Exercise:
Answer with a bare number: the count of lines in the records below that have the word "logo".

Given information:
※ ※ ※

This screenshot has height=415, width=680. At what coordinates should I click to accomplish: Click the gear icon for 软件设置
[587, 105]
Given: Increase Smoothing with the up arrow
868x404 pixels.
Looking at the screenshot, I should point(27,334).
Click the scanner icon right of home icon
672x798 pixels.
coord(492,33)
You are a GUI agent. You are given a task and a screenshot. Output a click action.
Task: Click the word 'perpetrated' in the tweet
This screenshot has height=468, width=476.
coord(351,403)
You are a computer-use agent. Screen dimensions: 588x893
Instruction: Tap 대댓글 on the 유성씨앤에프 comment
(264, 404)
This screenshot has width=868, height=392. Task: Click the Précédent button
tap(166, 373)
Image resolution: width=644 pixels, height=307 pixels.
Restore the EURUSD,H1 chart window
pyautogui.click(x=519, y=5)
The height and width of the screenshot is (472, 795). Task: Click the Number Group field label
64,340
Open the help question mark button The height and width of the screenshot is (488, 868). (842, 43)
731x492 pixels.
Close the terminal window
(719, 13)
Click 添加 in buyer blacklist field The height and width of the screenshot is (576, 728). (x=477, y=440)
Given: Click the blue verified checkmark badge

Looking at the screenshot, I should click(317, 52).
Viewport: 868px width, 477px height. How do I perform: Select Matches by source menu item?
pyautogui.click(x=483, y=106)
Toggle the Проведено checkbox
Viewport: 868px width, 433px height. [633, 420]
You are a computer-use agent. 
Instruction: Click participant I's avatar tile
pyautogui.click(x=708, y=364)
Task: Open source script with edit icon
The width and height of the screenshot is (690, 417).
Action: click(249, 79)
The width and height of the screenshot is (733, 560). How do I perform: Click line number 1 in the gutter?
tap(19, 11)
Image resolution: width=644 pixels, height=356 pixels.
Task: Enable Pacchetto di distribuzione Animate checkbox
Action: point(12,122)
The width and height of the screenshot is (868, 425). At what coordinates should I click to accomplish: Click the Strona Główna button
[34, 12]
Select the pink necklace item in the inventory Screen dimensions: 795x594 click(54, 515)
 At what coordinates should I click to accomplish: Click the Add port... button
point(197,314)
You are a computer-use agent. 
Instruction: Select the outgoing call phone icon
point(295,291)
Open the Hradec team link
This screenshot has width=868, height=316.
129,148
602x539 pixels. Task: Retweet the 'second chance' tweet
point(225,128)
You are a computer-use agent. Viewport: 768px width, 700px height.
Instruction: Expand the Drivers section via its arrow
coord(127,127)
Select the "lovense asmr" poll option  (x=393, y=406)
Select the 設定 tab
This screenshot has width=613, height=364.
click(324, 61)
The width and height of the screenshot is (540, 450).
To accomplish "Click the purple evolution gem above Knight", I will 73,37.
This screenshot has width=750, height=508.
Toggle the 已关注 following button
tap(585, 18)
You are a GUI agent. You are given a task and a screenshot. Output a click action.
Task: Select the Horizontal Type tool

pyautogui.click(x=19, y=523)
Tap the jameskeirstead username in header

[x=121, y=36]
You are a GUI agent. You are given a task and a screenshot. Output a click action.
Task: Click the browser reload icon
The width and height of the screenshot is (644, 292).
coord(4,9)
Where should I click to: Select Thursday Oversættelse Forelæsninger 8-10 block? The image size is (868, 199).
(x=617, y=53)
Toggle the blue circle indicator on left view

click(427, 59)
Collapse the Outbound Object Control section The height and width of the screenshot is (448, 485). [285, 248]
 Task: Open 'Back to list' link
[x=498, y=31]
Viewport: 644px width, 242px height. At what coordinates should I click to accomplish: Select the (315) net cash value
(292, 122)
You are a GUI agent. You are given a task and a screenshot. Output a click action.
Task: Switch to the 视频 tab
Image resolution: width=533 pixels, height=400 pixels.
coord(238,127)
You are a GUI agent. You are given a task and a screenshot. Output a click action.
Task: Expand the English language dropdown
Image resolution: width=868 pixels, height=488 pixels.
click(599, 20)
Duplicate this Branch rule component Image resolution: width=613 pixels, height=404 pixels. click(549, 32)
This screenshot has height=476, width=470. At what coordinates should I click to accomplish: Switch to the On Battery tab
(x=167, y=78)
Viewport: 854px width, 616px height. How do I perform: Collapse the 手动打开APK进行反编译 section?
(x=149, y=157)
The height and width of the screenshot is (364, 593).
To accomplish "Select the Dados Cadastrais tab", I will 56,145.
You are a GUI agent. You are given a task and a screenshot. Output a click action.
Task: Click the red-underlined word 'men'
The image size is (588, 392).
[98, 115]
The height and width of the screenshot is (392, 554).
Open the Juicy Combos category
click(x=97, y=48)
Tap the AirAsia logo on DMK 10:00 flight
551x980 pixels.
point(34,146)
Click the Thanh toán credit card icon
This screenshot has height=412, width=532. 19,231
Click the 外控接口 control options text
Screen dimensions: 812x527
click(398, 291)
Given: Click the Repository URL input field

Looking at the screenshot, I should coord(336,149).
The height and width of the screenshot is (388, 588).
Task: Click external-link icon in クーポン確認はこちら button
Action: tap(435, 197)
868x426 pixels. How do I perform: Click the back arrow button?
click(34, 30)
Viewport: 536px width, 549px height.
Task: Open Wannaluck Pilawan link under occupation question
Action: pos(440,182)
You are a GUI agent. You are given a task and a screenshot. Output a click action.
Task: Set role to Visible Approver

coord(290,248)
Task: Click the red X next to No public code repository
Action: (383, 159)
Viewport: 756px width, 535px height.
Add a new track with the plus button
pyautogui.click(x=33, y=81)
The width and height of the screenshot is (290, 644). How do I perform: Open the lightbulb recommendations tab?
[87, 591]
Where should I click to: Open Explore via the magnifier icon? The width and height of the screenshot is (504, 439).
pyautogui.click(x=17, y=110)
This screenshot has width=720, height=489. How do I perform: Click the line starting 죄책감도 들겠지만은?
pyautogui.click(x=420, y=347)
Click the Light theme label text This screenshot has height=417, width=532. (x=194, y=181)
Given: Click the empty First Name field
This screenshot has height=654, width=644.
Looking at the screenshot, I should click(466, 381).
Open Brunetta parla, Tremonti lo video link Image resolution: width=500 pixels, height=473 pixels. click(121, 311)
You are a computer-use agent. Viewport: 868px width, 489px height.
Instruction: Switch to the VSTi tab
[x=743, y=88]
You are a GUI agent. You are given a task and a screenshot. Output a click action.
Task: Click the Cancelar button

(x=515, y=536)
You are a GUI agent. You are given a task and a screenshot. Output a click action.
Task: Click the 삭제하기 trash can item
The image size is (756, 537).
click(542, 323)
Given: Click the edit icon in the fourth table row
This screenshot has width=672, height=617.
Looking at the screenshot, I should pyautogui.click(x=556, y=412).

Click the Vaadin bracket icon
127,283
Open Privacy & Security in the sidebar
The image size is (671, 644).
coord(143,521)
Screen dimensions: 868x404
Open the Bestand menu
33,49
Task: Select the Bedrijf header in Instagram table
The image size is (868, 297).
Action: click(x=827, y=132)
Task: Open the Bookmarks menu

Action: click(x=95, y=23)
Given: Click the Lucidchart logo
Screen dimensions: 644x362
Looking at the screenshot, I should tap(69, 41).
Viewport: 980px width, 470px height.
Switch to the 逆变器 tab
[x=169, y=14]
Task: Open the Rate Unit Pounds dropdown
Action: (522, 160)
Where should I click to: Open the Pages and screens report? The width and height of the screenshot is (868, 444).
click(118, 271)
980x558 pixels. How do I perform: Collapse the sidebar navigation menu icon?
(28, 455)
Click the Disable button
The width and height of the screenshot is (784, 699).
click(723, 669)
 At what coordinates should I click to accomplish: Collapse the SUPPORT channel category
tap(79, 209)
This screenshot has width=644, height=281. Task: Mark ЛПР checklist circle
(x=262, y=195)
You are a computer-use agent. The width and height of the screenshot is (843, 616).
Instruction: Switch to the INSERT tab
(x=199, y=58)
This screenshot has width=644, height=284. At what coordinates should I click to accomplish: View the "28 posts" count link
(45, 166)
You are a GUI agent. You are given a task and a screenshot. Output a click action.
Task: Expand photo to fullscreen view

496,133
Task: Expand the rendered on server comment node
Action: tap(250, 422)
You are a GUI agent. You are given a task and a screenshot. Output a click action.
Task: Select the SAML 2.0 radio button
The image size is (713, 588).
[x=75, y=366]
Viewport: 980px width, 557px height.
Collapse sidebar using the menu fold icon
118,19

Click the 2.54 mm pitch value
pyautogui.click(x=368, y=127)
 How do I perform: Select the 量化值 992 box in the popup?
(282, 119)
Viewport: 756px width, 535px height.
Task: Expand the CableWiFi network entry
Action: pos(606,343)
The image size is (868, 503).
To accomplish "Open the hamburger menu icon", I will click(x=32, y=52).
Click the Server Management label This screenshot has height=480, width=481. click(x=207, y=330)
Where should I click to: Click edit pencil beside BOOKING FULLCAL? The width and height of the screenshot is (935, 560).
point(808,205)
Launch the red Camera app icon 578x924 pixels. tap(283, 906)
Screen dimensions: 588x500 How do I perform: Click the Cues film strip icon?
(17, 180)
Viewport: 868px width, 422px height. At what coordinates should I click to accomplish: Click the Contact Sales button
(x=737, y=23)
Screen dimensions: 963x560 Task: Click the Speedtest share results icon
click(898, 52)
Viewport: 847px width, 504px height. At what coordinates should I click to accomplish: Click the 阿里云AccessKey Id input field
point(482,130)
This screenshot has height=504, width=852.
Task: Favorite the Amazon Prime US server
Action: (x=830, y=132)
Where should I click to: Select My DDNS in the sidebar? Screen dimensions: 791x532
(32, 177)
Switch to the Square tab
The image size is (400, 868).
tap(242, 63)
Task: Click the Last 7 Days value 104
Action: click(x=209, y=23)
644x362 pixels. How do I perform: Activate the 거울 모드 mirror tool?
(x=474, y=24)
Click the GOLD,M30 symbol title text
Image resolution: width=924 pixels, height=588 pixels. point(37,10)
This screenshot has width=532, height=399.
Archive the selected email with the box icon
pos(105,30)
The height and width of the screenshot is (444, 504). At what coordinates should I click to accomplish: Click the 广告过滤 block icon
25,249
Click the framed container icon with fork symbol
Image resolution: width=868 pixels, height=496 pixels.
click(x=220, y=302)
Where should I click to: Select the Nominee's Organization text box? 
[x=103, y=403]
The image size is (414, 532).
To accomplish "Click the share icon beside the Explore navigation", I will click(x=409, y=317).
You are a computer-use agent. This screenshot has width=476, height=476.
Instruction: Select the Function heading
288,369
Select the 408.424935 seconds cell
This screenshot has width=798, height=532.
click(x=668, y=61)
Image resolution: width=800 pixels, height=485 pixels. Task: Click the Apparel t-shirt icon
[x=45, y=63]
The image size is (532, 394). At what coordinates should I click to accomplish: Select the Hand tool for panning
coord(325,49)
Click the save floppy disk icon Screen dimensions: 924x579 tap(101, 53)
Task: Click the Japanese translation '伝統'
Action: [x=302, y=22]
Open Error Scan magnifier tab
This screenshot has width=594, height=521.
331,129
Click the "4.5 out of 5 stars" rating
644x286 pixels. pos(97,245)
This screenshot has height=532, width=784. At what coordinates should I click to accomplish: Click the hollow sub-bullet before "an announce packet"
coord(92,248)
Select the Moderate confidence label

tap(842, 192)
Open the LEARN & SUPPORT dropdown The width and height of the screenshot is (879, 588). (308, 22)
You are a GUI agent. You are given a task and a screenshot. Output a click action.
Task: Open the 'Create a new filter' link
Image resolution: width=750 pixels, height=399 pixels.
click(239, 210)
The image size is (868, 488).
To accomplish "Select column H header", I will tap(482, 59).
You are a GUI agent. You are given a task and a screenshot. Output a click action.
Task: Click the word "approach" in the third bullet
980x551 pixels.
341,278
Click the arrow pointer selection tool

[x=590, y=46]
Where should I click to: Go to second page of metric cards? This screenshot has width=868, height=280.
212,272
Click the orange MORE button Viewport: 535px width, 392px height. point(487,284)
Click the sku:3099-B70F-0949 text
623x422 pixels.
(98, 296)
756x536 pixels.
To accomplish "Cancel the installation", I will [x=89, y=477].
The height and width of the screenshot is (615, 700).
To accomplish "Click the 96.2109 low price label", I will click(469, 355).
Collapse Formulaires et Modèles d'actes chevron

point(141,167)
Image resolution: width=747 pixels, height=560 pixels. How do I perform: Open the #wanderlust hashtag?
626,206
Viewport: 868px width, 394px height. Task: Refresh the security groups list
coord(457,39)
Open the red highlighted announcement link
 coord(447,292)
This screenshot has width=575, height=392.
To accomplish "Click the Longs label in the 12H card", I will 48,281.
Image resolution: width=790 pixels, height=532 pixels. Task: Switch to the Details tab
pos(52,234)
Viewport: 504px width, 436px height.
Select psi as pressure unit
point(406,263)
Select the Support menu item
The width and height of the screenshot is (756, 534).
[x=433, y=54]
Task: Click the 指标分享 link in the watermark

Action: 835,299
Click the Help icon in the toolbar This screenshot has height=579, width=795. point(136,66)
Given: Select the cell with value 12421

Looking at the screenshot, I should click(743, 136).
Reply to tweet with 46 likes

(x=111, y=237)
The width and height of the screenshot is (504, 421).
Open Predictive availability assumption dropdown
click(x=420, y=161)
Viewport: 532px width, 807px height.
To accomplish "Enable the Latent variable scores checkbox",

※ ※ ※

Problem solution:
2